==== TASK MATERIAL ====

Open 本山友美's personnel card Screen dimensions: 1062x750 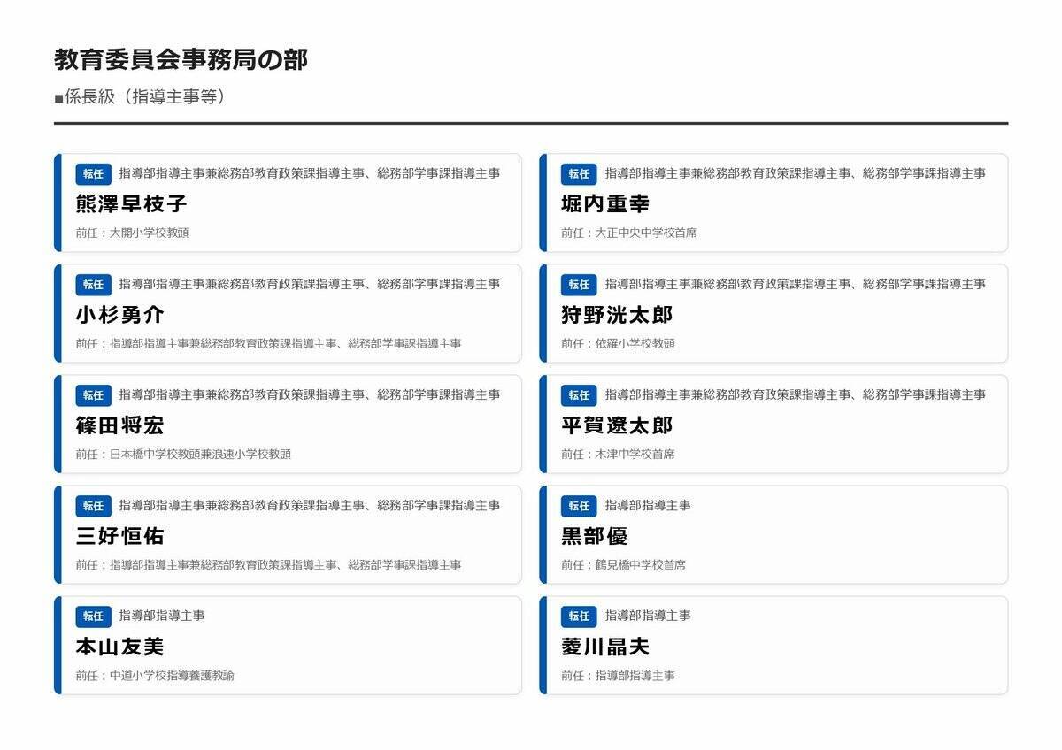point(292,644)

====
==== TASK MATERIAL ====

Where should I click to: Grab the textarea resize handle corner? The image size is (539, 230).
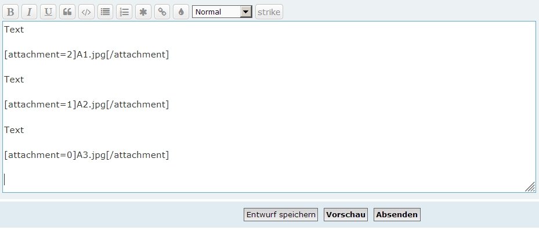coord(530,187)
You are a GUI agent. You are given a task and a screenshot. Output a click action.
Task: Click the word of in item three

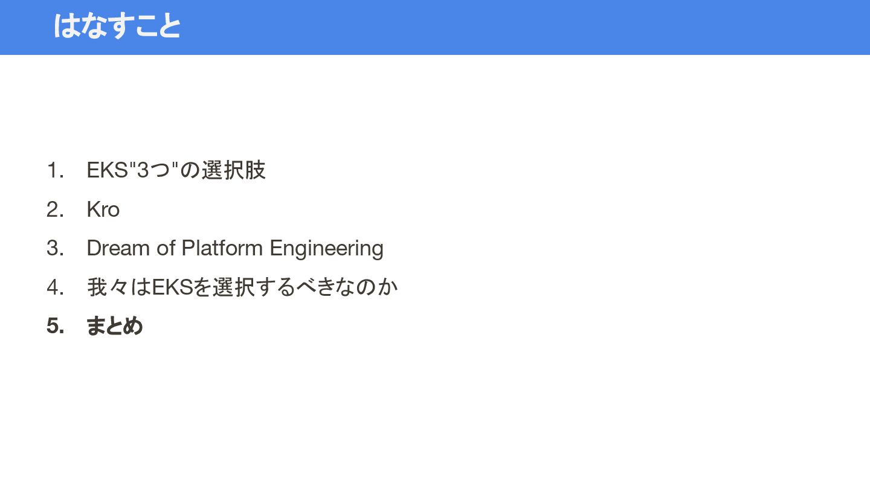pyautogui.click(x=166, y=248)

====

◆ DIRECTIVE
From the entries above, extract and repeat without change every line of the part that opens with the line containing "You are a GUI" and closes with the line containing "pyautogui.click(x=166, y=248)", both of those lines included. Leave the pictures out of your answer.

◆ RESPONSE TO THIS EXERCISE
You are a GUI agent. You are given a task and a screenshot. Output a click action.
Task: Click the word of in item three

pyautogui.click(x=166, y=248)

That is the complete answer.